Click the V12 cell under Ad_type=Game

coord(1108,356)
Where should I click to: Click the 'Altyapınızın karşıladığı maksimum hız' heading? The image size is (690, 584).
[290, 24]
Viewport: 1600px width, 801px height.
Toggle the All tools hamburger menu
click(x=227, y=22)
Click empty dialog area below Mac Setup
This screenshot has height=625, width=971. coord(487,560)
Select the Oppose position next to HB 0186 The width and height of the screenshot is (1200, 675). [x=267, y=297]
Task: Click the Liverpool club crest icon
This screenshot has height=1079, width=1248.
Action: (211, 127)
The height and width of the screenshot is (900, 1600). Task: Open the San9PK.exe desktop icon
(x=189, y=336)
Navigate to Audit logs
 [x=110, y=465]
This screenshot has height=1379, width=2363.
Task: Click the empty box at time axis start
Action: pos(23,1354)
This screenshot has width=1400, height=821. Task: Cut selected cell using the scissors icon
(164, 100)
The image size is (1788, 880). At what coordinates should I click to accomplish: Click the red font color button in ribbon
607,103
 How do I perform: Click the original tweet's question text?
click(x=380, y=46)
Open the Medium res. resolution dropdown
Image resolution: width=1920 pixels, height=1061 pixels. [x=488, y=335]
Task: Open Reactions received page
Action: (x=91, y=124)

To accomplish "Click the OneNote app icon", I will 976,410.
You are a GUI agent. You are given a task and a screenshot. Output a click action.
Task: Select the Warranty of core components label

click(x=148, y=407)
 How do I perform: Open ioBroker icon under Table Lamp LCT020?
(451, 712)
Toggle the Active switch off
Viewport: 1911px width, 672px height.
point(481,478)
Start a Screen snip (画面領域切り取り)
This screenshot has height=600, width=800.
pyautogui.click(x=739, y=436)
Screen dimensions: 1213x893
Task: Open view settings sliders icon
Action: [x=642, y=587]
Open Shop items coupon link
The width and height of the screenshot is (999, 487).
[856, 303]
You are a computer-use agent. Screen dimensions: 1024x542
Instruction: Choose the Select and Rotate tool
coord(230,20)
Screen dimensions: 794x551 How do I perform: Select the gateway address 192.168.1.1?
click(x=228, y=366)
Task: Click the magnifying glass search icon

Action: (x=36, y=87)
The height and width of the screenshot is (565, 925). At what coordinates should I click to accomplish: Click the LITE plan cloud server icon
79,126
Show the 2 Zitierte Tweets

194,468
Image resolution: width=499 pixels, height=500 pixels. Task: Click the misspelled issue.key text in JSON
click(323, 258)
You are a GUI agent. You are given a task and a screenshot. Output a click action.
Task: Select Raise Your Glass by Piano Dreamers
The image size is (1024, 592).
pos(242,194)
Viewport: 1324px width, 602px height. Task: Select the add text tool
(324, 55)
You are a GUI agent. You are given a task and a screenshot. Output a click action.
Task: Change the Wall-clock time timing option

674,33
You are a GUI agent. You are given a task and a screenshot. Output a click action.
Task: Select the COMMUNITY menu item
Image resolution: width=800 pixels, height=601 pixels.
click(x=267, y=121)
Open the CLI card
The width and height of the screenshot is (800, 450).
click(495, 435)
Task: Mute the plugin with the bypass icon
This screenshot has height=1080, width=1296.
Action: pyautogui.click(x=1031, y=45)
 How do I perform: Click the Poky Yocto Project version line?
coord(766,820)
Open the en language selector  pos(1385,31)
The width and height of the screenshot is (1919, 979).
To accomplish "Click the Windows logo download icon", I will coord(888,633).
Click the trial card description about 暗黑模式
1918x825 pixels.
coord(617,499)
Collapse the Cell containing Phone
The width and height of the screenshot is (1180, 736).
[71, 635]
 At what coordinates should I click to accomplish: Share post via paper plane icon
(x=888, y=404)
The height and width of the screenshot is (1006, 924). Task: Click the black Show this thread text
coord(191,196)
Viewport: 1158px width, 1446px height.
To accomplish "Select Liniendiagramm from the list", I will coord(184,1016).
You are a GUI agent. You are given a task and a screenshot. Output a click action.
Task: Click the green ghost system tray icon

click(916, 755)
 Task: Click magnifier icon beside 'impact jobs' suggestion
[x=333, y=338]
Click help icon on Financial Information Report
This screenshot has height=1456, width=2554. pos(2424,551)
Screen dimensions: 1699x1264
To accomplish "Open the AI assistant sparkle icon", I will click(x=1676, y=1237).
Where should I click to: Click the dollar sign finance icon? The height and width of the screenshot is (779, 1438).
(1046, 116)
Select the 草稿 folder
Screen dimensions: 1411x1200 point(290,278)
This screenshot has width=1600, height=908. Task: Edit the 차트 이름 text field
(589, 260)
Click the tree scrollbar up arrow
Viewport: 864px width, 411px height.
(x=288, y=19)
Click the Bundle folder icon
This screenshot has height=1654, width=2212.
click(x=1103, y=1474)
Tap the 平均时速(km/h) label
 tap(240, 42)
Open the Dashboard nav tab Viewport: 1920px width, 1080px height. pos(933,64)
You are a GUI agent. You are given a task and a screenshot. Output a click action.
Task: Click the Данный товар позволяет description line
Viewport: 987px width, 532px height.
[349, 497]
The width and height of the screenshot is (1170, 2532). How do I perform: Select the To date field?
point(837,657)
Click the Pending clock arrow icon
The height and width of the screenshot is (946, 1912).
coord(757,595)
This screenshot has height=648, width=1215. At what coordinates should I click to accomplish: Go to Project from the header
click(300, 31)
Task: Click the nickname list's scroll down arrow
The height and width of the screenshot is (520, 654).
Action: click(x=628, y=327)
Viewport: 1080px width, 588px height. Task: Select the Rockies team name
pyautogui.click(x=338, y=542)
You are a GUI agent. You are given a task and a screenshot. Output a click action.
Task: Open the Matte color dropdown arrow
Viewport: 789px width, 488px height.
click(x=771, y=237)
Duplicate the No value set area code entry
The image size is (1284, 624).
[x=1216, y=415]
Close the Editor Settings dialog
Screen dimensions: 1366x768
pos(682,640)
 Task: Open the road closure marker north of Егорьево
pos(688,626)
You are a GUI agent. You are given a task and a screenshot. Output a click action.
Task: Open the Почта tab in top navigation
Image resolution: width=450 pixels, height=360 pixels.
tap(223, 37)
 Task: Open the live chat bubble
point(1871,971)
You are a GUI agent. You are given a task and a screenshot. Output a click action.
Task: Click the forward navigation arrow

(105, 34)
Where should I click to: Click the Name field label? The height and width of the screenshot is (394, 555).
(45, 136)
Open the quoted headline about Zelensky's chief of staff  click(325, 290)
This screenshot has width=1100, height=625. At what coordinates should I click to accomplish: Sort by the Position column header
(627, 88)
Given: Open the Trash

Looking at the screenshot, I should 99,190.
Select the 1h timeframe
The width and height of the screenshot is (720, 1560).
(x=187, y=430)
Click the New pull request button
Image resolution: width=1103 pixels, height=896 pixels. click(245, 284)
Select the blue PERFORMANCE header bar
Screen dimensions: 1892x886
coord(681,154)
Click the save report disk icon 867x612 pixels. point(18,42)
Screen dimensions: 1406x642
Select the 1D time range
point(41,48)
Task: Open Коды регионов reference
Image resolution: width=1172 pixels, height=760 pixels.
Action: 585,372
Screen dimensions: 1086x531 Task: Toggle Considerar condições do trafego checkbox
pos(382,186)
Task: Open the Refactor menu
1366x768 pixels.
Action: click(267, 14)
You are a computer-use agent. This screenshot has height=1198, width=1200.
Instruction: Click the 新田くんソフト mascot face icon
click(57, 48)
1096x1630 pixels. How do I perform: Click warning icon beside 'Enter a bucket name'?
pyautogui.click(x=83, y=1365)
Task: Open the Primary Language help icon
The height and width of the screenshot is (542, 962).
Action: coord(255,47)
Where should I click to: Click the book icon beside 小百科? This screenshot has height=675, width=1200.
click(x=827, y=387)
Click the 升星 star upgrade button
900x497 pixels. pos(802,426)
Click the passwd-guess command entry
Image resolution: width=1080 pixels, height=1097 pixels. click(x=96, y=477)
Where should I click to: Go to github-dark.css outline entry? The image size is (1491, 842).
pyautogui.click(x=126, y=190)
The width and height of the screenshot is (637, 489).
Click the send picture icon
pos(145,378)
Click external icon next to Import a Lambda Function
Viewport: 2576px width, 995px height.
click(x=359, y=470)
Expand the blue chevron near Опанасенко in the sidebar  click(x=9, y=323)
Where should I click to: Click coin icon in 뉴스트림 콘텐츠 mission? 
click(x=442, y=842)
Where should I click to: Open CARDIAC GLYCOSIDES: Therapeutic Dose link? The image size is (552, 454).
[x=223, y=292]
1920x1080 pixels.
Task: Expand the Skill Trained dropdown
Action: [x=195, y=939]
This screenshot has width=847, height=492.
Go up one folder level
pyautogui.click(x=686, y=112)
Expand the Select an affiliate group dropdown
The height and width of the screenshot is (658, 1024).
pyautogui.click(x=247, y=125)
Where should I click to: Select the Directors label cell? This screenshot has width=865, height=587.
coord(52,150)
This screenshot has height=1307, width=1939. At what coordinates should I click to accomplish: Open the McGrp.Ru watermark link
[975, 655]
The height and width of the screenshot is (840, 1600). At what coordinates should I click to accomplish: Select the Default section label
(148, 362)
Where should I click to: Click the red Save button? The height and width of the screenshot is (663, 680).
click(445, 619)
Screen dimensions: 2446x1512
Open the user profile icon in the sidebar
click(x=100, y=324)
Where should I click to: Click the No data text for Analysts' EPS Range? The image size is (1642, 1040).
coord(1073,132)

Your objective: Give the part of the data that opens with the line containing "Task: Click the nickname" and closes with the line containing "(x=187, y=430)" as a JSON list of strings, with one string per line and blank lines left out.

Complete answer:
[
  "Task: Click the nickname list's scroll down arrow",
  "The height and width of the screenshot is (520, 654).",
  "Action: click(x=628, y=327)",
  "Viewport: 1080px width, 588px height. Task: Select the Rockies team name",
  "pyautogui.click(x=338, y=542)",
  "You are a GUI agent. You are given a task and a screenshot. Output a click action.",
  "Task: Open the Matte color dropdown arrow",
  "Viewport: 789px width, 488px height.",
  "click(x=771, y=237)",
  "Duplicate the No value set area code entry",
  "The image size is (1284, 624).",
  "[x=1216, y=415]",
  "Close the Editor Settings dialog",
  "Screen dimensions: 1366x768",
  "pos(682,640)",
  " Task: Open the road closure marker north of Егорьево",
  "pos(688,626)",
  "You are a GUI agent. You are given a task and a screenshot. Output a click action.",
  "Task: Open the Почта tab in top navigation",
  "Image resolution: width=450 pixels, height=360 pixels.",
  "tap(223, 37)",
  " Task: Open the live chat bubble",
  "point(1871,971)",
  "You are a GUI agent. You are given a task and a screenshot. Output a click action.",
  "Task: Click the forward navigation arrow",
  "(105, 34)",
  "Where should I click to: Click the Name field label? The height and width of the screenshot is (394, 555).",
  "(45, 136)",
  "Open the quoted headline about Zelensky's chief of staff  click(325, 290)",
  "This screenshot has width=1100, height=625. At what coordinates should I click to accomplish: Sort by the Position column header",
  "(627, 88)",
  "Given: Open the Trash",
  "Looking at the screenshot, I should 99,190.",
  "Select the 1h timeframe",
  "The width and height of the screenshot is (720, 1560).",
  "(x=187, y=430)"
]